Am Reinhard Seminar in Wien präsentierten zwei Luc Bondy-Schüler gegensätzliche Sichten des Theater.

Die deutsche Wiedervereinigung ist nicht das frischeste aller Themen- und doch schaffte es die Bulgarin Magdalena Dimitrova aus der Meisterklasse Luc Bondys, dem Thema mit einem Ausschnitt mit dem Titel "Und jetzt - wohin?" aus dem dokumentarischen Drama "Wartezeit Deutschland" von Klaus Pohl neue Facetten abzugewinnen. Die diplomierte Theologin gab der Wiedervereinigung eine bulgarische Note, wohl auch, um ihre eigenen Erfahrungen als Grenzgängerin zwischen Ost und West unterzubringen.
Der Kulturschock, dem Emigranten aus dem Ostblock ausgesetzt waren und sind, wird hier noch durch eine sprachliche Komponente bereichert. Anders gesagt: Im Westen kann keiner Bulgarisch.
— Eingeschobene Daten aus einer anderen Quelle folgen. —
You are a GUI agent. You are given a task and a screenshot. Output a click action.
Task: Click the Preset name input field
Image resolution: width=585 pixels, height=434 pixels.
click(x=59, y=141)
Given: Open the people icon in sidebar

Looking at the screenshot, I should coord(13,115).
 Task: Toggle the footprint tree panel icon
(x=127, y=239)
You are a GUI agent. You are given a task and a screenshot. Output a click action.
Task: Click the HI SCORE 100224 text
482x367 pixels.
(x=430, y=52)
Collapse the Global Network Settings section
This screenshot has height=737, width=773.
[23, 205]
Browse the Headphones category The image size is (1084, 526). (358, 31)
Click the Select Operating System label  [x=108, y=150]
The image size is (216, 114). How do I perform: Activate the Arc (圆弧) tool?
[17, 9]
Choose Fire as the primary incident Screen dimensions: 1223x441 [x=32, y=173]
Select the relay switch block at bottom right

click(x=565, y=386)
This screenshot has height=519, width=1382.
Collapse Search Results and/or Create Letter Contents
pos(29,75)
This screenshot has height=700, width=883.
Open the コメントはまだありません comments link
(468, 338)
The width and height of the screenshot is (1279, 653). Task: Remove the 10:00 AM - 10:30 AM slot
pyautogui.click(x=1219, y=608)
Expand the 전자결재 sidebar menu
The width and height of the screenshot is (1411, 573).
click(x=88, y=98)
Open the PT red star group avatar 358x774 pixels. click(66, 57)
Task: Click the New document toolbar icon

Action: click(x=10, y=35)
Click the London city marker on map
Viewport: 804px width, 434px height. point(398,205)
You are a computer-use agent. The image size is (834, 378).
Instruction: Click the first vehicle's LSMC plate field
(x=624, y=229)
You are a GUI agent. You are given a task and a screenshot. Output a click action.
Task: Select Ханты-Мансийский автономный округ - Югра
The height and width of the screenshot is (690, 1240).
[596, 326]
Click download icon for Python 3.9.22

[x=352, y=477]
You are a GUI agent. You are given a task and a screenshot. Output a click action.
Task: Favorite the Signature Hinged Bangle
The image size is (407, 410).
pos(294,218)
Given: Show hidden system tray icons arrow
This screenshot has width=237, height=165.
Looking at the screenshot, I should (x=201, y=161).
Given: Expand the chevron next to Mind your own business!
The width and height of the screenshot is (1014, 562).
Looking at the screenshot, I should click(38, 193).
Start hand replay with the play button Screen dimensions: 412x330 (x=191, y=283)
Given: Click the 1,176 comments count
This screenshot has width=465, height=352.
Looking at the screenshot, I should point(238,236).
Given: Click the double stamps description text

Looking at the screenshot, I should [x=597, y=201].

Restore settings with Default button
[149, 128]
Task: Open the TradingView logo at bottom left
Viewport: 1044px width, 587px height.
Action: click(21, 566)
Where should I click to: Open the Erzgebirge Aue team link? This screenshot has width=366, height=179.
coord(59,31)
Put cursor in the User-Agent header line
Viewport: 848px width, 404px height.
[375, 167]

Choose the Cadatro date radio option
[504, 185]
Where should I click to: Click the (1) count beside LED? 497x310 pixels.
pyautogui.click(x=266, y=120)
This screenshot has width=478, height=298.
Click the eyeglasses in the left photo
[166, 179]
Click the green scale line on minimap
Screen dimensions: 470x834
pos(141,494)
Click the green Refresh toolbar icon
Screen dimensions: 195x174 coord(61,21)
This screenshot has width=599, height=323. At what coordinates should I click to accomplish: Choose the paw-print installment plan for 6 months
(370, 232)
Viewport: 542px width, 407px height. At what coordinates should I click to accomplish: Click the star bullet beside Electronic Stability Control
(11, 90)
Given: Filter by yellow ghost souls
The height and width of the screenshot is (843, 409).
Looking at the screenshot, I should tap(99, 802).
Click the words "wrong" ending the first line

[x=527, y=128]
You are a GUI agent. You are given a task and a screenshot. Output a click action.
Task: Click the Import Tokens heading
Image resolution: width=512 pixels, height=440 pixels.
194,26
Im Westen fliegen einem auch nicht die gebratenen Tauben in den Mund, und Bürokratie gibt es auch dort,wie "die Frau" (Nina Gabriel) erkennen muss. Als sie sich endlich etabliert hat, ist der Eiserne Vorhang schon gefallen, und es kommen die Massen, die eine illegale Flucht niemals gewagt hätten.
Das verbittert die Heldin, die sich nun ein Schild zulegt: "Unbefugten ist der Zutritt verboten."  Zu all dem gibt es passenderweise einen Soundtrack der "Mystere des Voix Bulgares".
Die Tragödie der zweiten Frau (Anna Böger) ist, dass sie aus persönlichen Gründen unbedingt wieder in den Osten zurück will, aber nicht darf. Beide Frauen sind in gewisser Weise zwischen Osten und Westen gefangen. Für Dimitrova ist, wie sie erklärt, beim Theater und bei der Theologie die Suche nach Wahrheit das Wichtigste. Bei vielen ihrer Kollegen vermisse sie die Aussage.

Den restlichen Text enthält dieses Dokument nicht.